Changes in expression levels of opsins at different life stages of the eel. A. The expression level of rh2 and sws2 cone opsin transcripts as copy numbers per 50 ng total RNA. The level of green opsin is approximately equivalent in the different life stages, but the amount of blue opsin doubles between the glass and silver stage. B. The expression of the two rod (rh1) opsin transcripts as copy numbers per 50 ng total RNA. The level of fwo transcript appears to increase slightly between the glass and later stages, but the amount of dso transcript increases markedly between the glass and silver life stages. Error bars show standard deviations which are necessarily large for the non-glass eels as each sample represents a point on a continuum.

Figure 5

Changes in the retina in different life stages of the eel. 2 μm thick plastic-embedded sections of eel retina from different life stages were stained with Richardson's Stain.

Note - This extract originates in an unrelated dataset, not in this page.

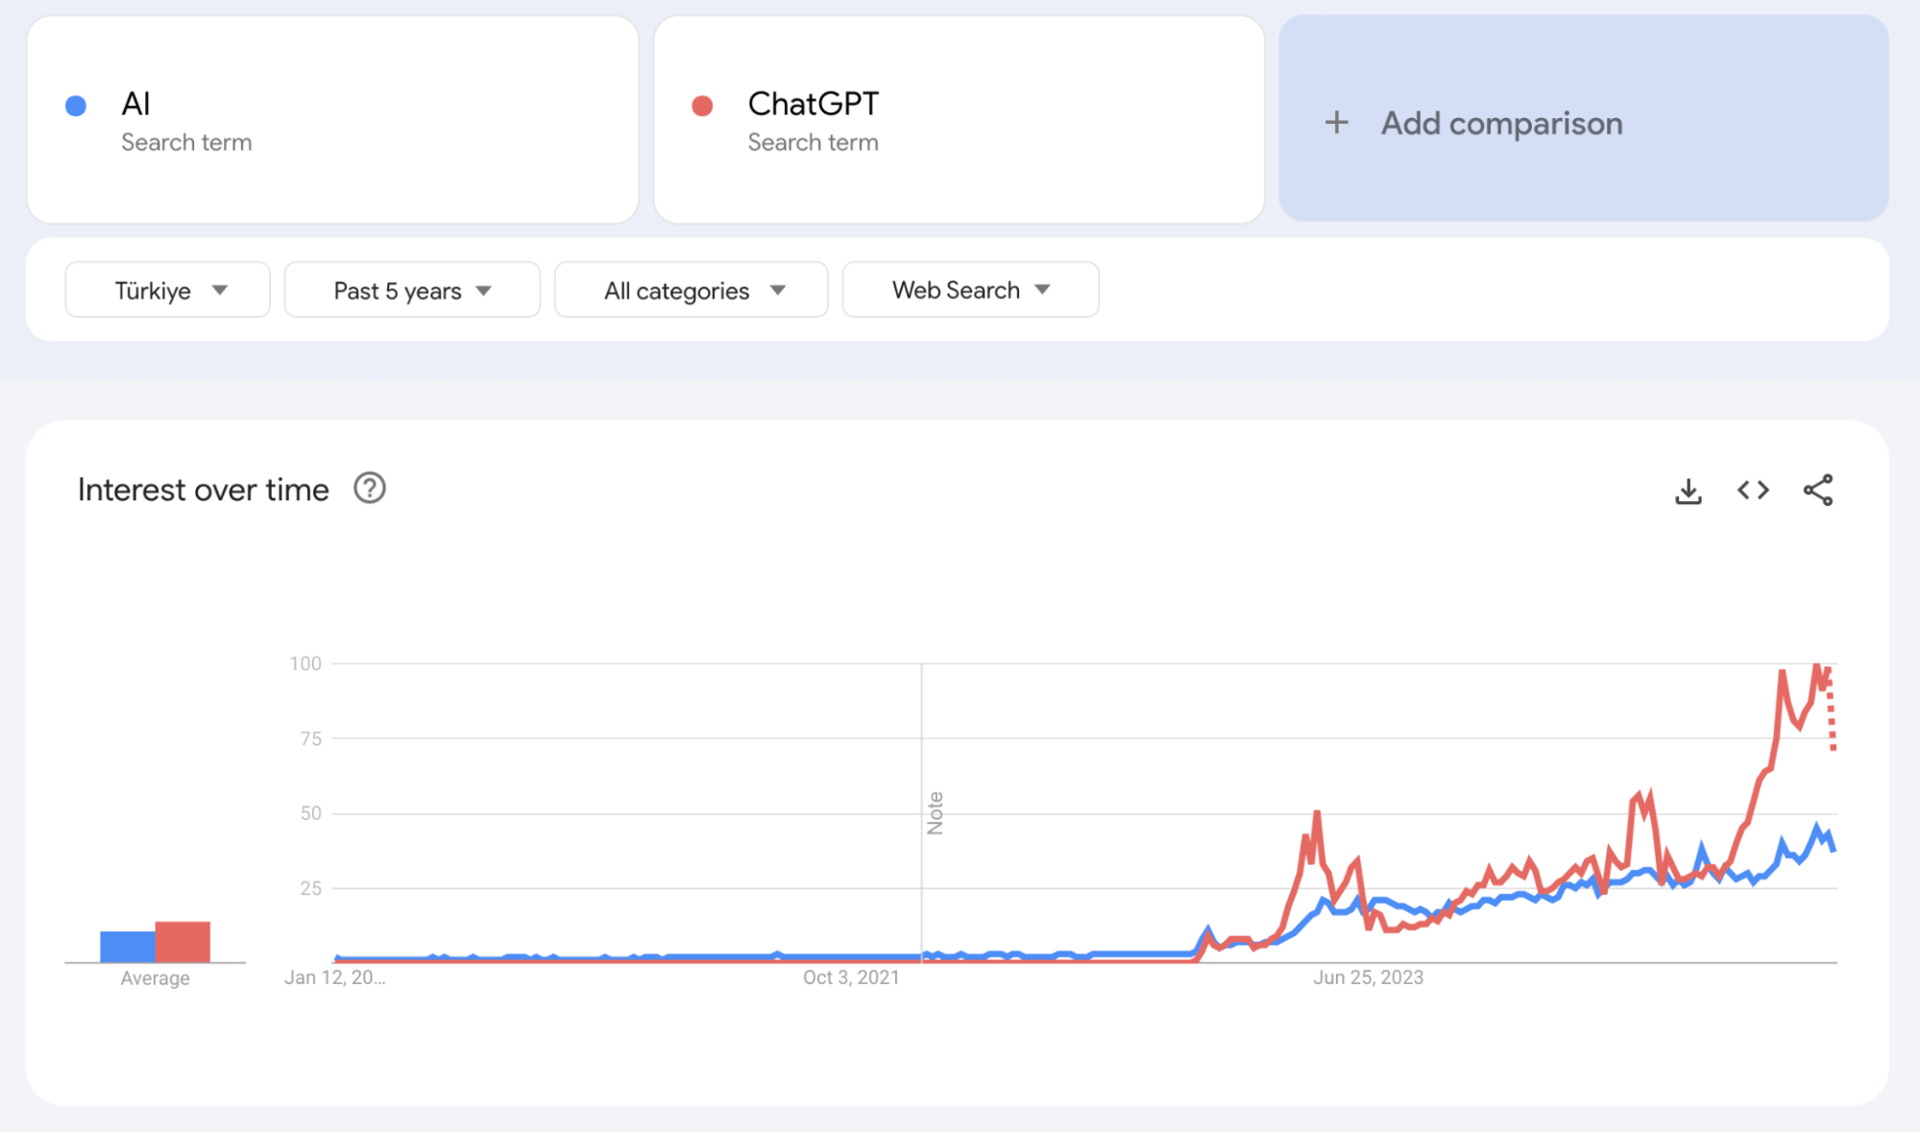The width and height of the screenshot is (1920, 1133).
Task: Click the blue AI average bar
Action: [x=128, y=946]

It can be clearly seen that the thickness of the retina, and especially of the outer nuclear layer (rod cell nuclei), doubles between the glass and the silver stages of the life cycle. The size of the eye itself changes dramatically between the different stages, as indicated in the bottom panel, increasing ten-fold in diameter. Such changes must necessitate large scale remodelling of the retinal components. RPE, retinal pigment epithelium; ROS, rod outer segments; ONL, outer nuclear layer; INL, inner nuclear layer; OPL, outer plexiform layer; IPL, inner plexiform layer. Scale bar = 50 μm, all histology panels are to the same scale.